Native Americans have failed to gain ground.
The Vermont Supreme Court dismissed a land dispute, ruling that “aboriginal rights were extinguished” by “governmental action”:
The period preceding Vermont’s statehood was a confusing era, and valid questions remain as to the legitimacy of the opposing governing entities. Nevertheless, the tumultuous political context does not preclude a finding of extinguishment. . . . Vermont’s admission to the union provided closure to a long period of authority transferred from one body politic to another, giving final, official sanction to the previous events, and eliminating any remaining ambiguity about who had dominion over lands once controlled by the Abenaki [Tribe].4
Seizing land from the natives wasn’t enough.
We needed more elbow room, so we took parts of Mexico:
Yes: Mexico must be thoroughly chastised! [. . .] Mexico, though contemptible in many respects, is an enemy deserving a vigorous “lesson.” [. . .] Let our arms now be carried with a spirit which shall teach the world that, while we are not forward for a quarrel, America knows how to crush, as well as how to expand!

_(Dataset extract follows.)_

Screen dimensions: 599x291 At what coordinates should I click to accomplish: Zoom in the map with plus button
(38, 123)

After California was grabbed, natives were told by an agent of the conqueror:
We come to prepare this magnificent region for the use of other men, for the population of the world demands more room, and there is room enough for many millions, who will hereafter occupy and till the soil.5
The new occupants “acquired more than 500,000 square miles of valuable territory and emerged as a world power in the late nineteenth century.”

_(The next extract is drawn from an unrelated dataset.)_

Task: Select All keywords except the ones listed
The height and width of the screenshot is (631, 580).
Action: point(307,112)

The Treaty of Guadalupe Hidalgo was a treat for the U.S. and a trick for Mexico:
Partly because of the loss of valuable territory, the treaty ensured that Mexico would remain an underdeveloped country well into the twentieth century.

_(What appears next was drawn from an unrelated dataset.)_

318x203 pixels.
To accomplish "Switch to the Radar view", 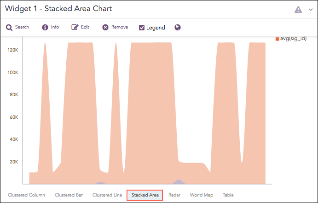I will click(x=174, y=195).
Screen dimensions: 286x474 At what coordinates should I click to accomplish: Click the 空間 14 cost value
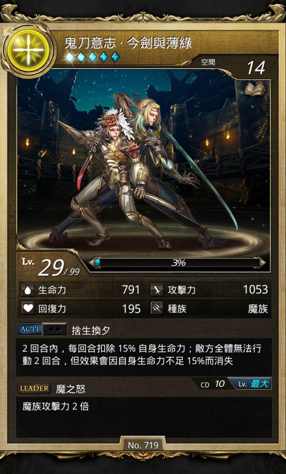[256, 67]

We forced our way into prosperity but deny entry to those fleeing penury. We barged in; they walk in.
A UN treaty declares:
Outer space, including the Moon and other celestial bodies, is not subject to national appropriation by claim of sovereignty, by means of use or occupation, or by any other means.
1 Zinn, Howard. A People’s History of the United States. New York: Harper Perennial Modern Classics, 2005, 13.
2 Ibid., 16.
3 Graffagnino J. Kevin, Hand, Samuel B., and Sessions, Gene. Vermont Voices, 1609 through the 1990s: A Documentary History of the Green Mountain State. Vermont: Vermont Historical Society, 6.
4 Ibid., 378.
5 Zinn, 163.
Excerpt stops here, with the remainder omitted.